Macau’s top executive has confirmed that the management of casino VIP gambling rooms will be among the topics being discussed when the licenses of Macau’s six casino concessionaires come up for renewal. The first of the licenses issued to Macau’s three concessionaires and their three sub-concessionaires is set to expire in 2020 and the government has said it intends to commence talks on the renewal of these licenses starting next year.
This week, Chief Executive Fernando Chui Sai On said the renewal talks would revolve around six major topics: the scale of gaming development, the management of VIP rooms, the ratio of gaming to non-gaming elements, upward mobility of gaming employees, the prevention of problem gambling and the social responsibilities of operators. Chui declined to specify whether changes were afoot for the junket operators serving those VIP rooms.
In what is becoming a seasonal event, the junket business is coming under increased scrutiny after it was confirmed that the wife of the boss of top VIP gaming promoter Neptune Group had been charged with money laundering in Hong Kong. Next magazine reported that Chinese authorities were pressing more than 20 junket operators to provide information on their dealings with government officials in a bid to stamp out corruption.

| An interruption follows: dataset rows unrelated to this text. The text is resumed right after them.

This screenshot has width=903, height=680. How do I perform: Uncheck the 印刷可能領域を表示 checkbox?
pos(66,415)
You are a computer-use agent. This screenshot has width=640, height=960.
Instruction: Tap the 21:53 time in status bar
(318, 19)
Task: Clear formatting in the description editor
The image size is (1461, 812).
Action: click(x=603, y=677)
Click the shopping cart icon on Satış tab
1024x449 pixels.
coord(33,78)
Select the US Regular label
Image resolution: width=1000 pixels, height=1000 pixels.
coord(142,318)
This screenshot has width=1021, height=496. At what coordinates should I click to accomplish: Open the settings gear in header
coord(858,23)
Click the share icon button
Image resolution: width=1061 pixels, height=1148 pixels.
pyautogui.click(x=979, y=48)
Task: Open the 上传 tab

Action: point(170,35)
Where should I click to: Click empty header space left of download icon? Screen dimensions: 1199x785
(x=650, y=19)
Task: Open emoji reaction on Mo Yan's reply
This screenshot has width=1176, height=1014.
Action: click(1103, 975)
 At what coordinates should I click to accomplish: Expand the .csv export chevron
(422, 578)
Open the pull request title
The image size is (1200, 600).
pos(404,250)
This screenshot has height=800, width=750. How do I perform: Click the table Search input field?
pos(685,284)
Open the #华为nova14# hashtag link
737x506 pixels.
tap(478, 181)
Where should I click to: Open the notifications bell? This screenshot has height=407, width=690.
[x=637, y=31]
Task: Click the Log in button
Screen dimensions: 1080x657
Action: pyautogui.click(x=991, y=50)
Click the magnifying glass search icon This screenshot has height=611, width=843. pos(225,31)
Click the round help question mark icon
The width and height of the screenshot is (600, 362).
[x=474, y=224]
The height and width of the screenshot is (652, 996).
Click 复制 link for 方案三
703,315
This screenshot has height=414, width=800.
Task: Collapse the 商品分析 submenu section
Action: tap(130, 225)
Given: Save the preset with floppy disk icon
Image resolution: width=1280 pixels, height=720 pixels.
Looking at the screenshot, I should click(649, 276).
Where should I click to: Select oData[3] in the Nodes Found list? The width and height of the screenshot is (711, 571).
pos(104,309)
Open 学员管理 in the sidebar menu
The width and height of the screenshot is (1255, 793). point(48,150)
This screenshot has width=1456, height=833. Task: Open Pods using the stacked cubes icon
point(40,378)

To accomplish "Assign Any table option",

Some operators, like Melco Crown Entertainment (MCE), have been decreasing their reliance on junket operators in recent years. MCE has seen junket business decline from 61% of revenue in 2011 to 49.8% last year. At the same time, the commissions MCE has paid to junkets rose 30% between 2012 and 2013.
Macau’s VIP market is facing a deceleration after official Chinese statistics showed a 19% year-on-year fall in the issuance of new credit in March. Analysts have suggested the credit crunch has yet to hit bottom, which will put further constraints on the ability of VIP gamblers to live up to their past spending habits. While Macau’s VIP market grew 12.5% in Q1 and accounted for nearly two-thirds of gaming revenue, the mass market grew 42% and – more importantly – accounted for 70% of casino operator’s profits.